▶ Work request:
Return every record verbatim, omitting all pictures.

─── Given data ───

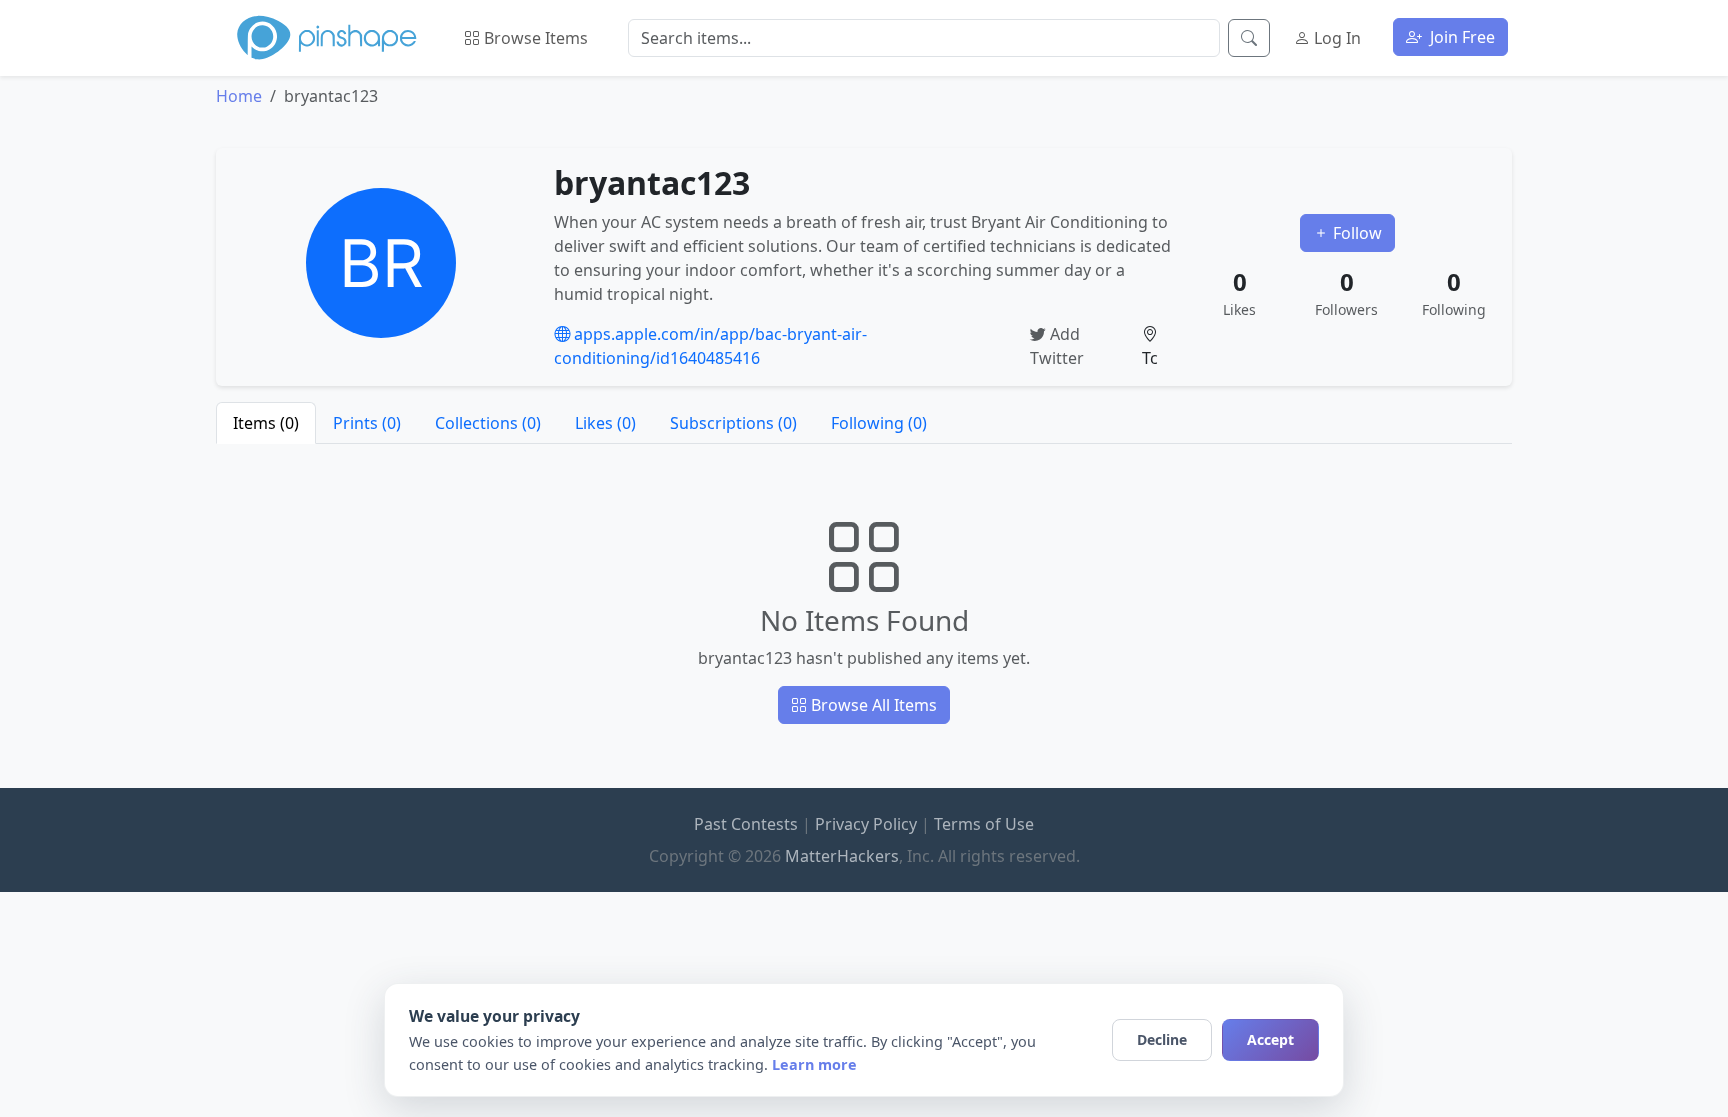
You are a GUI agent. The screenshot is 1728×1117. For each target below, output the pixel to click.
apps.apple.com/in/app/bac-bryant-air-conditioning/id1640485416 (710, 346)
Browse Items (534, 38)
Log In (1335, 38)
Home (239, 96)
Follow (1355, 233)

───

▶ Finished exercise:
You are a GUI agent. The screenshot is 1728×1117. For each target below, output the pixel to click.
apps.apple.com/in/app/bac-bryant-air-conditioning/id1640485416 (710, 346)
Browse Items (534, 38)
Log In (1335, 38)
Home (239, 96)
Follow (1355, 233)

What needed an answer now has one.